▶ Task goal
How many lines below hold "between"? Answer with only the number.

▶ Data records
▼
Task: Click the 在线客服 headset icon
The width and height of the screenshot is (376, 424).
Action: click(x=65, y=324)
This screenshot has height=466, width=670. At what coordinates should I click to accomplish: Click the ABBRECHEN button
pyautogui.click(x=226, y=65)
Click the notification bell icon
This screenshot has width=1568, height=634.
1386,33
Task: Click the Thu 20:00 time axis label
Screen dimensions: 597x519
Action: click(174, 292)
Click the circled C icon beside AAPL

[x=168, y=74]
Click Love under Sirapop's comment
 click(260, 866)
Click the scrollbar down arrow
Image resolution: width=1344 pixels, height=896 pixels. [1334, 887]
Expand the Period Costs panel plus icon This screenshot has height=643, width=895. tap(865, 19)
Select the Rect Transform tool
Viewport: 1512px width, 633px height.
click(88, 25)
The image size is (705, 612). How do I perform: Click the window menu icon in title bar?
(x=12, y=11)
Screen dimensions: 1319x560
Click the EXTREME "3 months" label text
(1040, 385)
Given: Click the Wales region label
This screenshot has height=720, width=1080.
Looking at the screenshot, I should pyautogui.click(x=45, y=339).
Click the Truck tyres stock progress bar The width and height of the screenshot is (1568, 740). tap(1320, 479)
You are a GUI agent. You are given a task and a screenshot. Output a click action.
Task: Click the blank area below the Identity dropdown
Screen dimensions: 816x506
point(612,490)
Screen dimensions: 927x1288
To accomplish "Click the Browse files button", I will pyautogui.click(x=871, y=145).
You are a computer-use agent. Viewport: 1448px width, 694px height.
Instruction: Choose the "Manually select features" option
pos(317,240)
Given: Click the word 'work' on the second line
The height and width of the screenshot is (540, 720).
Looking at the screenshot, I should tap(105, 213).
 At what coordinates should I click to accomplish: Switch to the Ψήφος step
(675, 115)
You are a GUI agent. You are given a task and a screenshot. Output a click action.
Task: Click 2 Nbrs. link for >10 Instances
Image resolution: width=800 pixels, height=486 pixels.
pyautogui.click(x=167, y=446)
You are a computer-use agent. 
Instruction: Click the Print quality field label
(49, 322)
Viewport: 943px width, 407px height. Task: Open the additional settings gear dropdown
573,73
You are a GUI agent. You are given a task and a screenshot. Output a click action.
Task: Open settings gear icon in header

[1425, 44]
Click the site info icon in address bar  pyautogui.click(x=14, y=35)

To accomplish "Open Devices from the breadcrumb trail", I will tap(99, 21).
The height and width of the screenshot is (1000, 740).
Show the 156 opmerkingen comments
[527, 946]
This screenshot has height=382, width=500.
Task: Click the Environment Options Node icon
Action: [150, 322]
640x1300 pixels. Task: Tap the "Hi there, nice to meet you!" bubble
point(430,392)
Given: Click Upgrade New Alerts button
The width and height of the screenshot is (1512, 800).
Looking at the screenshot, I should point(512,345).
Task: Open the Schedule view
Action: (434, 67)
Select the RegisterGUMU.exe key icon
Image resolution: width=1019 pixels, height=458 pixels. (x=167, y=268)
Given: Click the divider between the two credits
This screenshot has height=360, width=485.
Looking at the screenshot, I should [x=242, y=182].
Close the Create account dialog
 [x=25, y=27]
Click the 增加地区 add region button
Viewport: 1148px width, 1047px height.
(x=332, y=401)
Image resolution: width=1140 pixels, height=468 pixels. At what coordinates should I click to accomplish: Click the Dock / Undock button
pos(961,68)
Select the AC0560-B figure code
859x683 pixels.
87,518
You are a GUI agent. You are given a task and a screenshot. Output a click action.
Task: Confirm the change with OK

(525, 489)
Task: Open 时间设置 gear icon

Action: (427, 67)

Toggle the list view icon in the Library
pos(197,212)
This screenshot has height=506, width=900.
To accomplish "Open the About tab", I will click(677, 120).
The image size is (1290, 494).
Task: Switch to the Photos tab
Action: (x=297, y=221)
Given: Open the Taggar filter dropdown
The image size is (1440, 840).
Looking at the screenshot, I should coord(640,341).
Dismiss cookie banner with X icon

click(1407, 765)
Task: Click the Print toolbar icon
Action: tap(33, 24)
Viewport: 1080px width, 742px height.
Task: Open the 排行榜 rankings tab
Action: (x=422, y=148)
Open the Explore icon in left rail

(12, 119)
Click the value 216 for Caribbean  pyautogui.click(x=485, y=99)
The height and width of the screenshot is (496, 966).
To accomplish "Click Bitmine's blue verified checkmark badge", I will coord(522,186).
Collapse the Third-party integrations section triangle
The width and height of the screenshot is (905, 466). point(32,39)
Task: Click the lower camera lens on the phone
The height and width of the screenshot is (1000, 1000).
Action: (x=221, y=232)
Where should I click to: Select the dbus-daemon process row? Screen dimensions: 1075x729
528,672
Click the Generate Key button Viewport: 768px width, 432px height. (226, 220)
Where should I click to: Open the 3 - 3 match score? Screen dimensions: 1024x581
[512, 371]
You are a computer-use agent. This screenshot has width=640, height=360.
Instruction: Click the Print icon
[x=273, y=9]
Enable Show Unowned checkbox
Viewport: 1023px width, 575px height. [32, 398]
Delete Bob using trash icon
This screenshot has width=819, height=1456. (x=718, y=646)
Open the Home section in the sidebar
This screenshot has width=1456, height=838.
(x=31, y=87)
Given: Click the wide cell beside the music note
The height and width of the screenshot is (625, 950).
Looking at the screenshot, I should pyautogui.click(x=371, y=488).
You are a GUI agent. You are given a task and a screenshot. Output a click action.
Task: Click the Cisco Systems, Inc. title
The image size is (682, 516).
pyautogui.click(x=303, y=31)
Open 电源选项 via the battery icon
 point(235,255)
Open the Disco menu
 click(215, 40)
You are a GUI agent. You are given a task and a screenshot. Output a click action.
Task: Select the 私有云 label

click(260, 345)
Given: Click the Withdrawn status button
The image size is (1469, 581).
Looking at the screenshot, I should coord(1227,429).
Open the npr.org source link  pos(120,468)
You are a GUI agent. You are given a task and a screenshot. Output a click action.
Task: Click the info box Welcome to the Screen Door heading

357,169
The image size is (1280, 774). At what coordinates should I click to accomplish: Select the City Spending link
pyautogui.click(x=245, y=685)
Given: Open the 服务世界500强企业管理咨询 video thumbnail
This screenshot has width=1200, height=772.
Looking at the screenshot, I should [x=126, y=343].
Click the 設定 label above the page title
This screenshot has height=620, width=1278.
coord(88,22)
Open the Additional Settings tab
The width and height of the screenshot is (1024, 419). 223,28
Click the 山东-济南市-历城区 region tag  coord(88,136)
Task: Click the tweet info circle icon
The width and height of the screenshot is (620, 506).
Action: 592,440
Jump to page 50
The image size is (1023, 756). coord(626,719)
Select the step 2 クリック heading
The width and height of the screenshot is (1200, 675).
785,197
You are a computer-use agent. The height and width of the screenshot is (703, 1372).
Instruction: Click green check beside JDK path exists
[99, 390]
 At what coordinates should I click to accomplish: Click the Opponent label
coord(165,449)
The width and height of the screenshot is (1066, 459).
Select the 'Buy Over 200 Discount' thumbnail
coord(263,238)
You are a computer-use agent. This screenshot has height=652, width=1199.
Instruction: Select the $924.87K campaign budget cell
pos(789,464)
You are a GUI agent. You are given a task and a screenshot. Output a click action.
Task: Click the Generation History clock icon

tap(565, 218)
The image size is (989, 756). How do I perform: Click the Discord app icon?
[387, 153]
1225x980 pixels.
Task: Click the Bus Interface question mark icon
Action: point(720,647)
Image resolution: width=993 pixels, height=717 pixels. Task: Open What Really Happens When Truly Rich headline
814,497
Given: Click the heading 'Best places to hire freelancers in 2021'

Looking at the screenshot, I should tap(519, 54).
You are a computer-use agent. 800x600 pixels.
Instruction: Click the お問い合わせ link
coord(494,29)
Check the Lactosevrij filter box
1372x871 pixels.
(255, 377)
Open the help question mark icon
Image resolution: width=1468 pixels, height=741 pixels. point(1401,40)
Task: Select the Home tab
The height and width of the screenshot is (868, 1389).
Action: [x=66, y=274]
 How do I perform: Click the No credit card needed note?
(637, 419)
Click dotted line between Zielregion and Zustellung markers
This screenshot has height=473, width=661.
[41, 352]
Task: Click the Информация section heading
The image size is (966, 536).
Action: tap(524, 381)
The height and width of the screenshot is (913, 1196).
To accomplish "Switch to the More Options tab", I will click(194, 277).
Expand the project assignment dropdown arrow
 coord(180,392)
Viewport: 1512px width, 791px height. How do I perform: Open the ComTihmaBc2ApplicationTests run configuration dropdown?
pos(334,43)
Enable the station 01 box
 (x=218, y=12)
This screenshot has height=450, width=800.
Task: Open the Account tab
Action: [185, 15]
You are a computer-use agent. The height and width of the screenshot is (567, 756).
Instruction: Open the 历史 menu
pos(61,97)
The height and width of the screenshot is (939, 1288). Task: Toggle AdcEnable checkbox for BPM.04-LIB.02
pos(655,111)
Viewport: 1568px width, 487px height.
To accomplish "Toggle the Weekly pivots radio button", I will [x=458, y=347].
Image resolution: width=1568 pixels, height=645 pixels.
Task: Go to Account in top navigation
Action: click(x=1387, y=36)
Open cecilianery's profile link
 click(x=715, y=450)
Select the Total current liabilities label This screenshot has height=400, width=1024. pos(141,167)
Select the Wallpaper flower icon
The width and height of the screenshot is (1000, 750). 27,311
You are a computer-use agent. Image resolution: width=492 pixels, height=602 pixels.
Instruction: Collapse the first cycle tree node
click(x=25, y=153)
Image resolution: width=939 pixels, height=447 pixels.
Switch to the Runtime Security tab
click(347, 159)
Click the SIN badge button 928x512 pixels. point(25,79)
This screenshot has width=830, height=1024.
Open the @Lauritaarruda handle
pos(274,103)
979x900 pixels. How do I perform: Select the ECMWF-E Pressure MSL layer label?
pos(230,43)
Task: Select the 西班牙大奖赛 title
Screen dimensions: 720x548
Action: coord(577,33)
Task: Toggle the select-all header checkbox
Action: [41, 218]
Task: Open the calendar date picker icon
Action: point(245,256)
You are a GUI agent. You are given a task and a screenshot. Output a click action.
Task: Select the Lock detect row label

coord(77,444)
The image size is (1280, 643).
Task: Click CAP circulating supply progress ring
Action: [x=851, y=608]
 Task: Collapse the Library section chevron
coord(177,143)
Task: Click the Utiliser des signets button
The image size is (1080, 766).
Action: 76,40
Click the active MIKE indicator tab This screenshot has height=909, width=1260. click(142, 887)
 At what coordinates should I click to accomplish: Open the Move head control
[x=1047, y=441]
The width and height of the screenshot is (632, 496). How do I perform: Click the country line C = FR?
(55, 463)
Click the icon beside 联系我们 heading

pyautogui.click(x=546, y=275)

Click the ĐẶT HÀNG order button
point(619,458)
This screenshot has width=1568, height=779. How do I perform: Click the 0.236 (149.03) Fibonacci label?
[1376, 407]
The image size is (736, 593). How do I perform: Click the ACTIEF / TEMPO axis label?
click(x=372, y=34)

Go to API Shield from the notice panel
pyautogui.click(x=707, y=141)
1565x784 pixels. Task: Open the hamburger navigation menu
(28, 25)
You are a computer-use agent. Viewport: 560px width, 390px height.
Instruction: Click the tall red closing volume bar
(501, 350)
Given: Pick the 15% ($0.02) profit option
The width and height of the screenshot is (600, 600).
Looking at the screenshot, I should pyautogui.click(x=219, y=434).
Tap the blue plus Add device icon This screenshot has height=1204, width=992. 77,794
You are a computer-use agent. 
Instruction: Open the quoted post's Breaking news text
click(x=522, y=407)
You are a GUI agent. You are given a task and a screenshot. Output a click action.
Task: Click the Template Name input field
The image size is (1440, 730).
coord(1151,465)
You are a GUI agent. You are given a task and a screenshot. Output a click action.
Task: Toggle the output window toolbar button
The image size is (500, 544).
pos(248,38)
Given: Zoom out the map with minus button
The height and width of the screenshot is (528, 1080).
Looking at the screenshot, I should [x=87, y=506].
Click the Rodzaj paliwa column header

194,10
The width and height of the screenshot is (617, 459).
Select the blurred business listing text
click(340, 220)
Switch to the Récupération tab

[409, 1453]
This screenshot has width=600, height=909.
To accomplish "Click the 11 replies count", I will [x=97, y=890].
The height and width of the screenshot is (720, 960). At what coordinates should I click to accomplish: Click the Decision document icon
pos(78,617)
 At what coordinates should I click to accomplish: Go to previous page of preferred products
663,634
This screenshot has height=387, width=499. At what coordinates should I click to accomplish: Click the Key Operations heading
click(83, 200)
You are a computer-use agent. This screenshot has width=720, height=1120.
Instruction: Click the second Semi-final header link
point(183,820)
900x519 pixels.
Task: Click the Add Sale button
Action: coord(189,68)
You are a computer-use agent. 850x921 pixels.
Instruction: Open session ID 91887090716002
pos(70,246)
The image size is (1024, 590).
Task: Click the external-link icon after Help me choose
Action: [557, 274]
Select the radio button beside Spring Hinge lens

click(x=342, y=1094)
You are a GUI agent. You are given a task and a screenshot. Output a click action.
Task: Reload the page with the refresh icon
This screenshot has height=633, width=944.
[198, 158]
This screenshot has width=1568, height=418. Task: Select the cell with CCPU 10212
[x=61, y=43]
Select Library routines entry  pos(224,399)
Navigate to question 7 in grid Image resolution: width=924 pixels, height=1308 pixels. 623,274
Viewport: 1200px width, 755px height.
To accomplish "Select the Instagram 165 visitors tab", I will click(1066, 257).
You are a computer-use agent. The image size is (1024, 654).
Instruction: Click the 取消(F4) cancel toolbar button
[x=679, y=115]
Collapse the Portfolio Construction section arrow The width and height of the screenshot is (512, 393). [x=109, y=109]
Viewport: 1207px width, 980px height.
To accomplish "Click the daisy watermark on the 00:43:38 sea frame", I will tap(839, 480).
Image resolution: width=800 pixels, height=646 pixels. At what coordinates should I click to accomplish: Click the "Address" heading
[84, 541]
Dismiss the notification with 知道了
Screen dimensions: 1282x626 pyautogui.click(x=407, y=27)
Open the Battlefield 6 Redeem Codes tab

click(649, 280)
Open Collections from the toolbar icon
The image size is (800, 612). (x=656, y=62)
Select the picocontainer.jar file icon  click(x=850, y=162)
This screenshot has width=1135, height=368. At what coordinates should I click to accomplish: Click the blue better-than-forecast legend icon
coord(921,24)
▲
▶ Exercise result
2